ST-segment elevation on Q leads at rest is related to a poorer systolic function (more severe regional dysfunction, greater end-systolic volume, and less response to dobutamine). ST-segment elevation during exercise is independently related to a lesser contractile reserve. ST-segment elevation (at rest or during exercise) is not related to the evolution of volumes or regional dysfunction during the first 6 months after infarction.
急性心肌梗死后Q导联静息ST段抬高与更大的梗死面积相关。否则,运动诱发的ST段抬高与心肌存活能力之间的关系存在争议。我们研究了静息和运动时Q导联ST段抬高与局部功能障碍及其演变、收缩储备、左心室扩张和冠状动脉通畅情况之间的关系。
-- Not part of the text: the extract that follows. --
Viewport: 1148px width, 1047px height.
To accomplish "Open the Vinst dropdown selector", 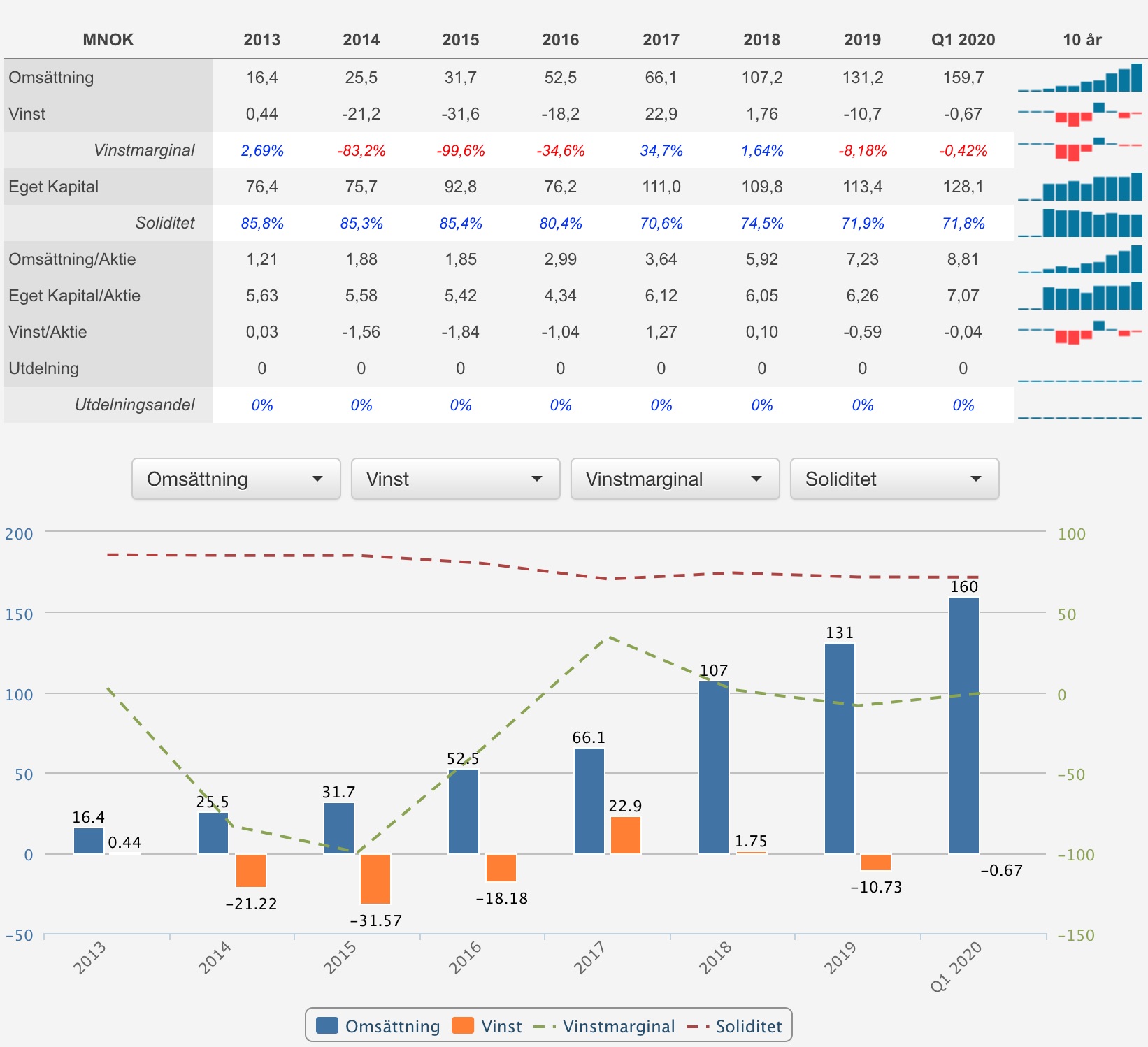I will [455, 479].
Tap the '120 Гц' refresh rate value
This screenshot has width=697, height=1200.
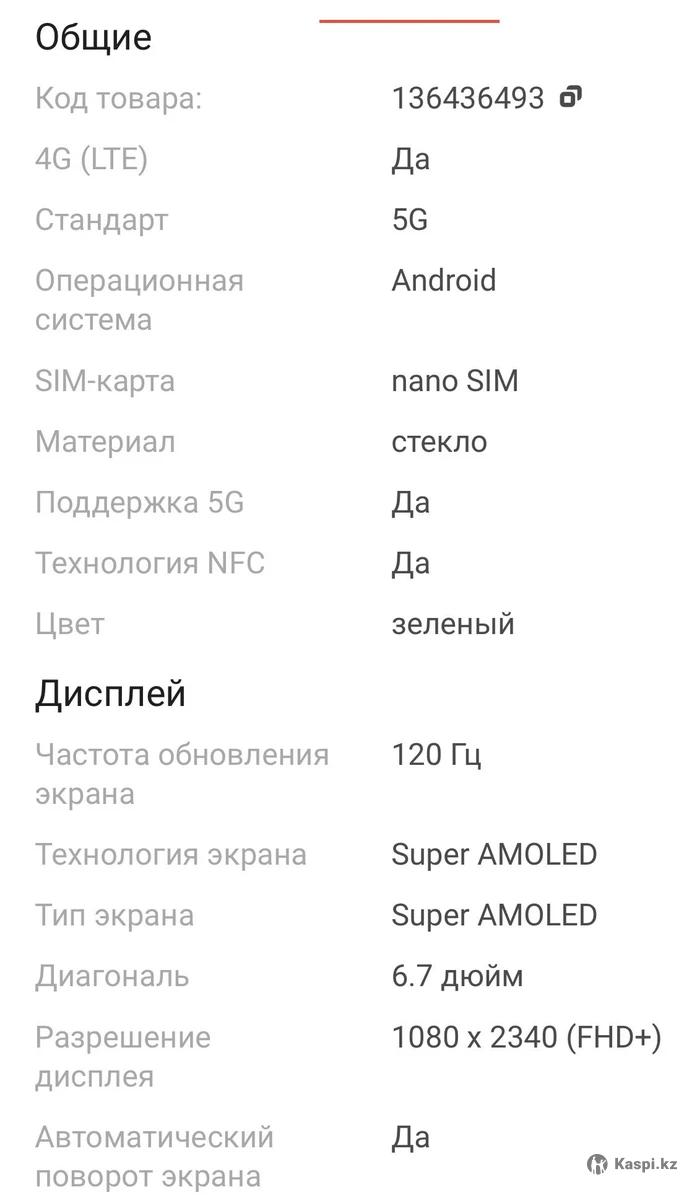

对51例患者在心肌梗死后第一周进行运动试验和心脏导管检查。根据静息ST段抬高的有无(2个或更多Q导联;n = 36)或无(n = 15)以及运动诱发的ST段抬高的有无(n = 28)或无(n = 23)将研究组进行分组。分析左心室舒张末期和收缩末期容积(mL/m²)、局部室壁运动(SD/弦)、收缩储备(低剂量多巴酚丁胺时室壁运动改善百分比)以及罪犯血管的冠状动脉通畅情况。35例患者在第六个月重复进行心脏导管检查;再次评估收缩恢复情况(室壁运动改善百分比)、左心室容积和冠状动脉通畅情况。静息ST段抬高的患者显示出较差的室壁运动(2.1±0.8 SD/弦对1.2±1 SD/弦,P = 0.002)、较小的收缩储备(17%[0%至39%]对41%[4%至92%],P = 0.04)、更大的收缩末期容积(32±15 mL/m²对23±11 mL/m²,P = 0.04)以及更高的闭塞百分比(36%对7%,P = 0.04),与无ST段抬高的患者相比。同样,运动诱发ST段抬高的患者显示出比无运动诱发ST段抬高的患者更小的收缩储备(8%[0%至40%]对35%[12%至86%],P = 0.03)。收缩储备的唯一独立预测因素是室壁运动<2 SD/弦(比值比[OR]7.1,置信区间[CI]6.3至7.9,P = 0.01)和无运动诱发的ST段抬高(OR 5.7,CI 4.9至6.5,P = 0.02)。在第六个月时,有或无ST段抬高(静息或运动时)的患者在收缩恢复或左心室容积方面没有显著差异。
静息时Q导联ST段抬高与较差的收缩功能相关(更严重的局部功能障碍、更大的收缩末期容积以及对多巴酚丁胺反应较小)。运动时ST段抬高独立地与较小的收缩储备相关。ST段抬高(静息或运动时)与梗死后前6个月容积或局部功能障碍的演变无关。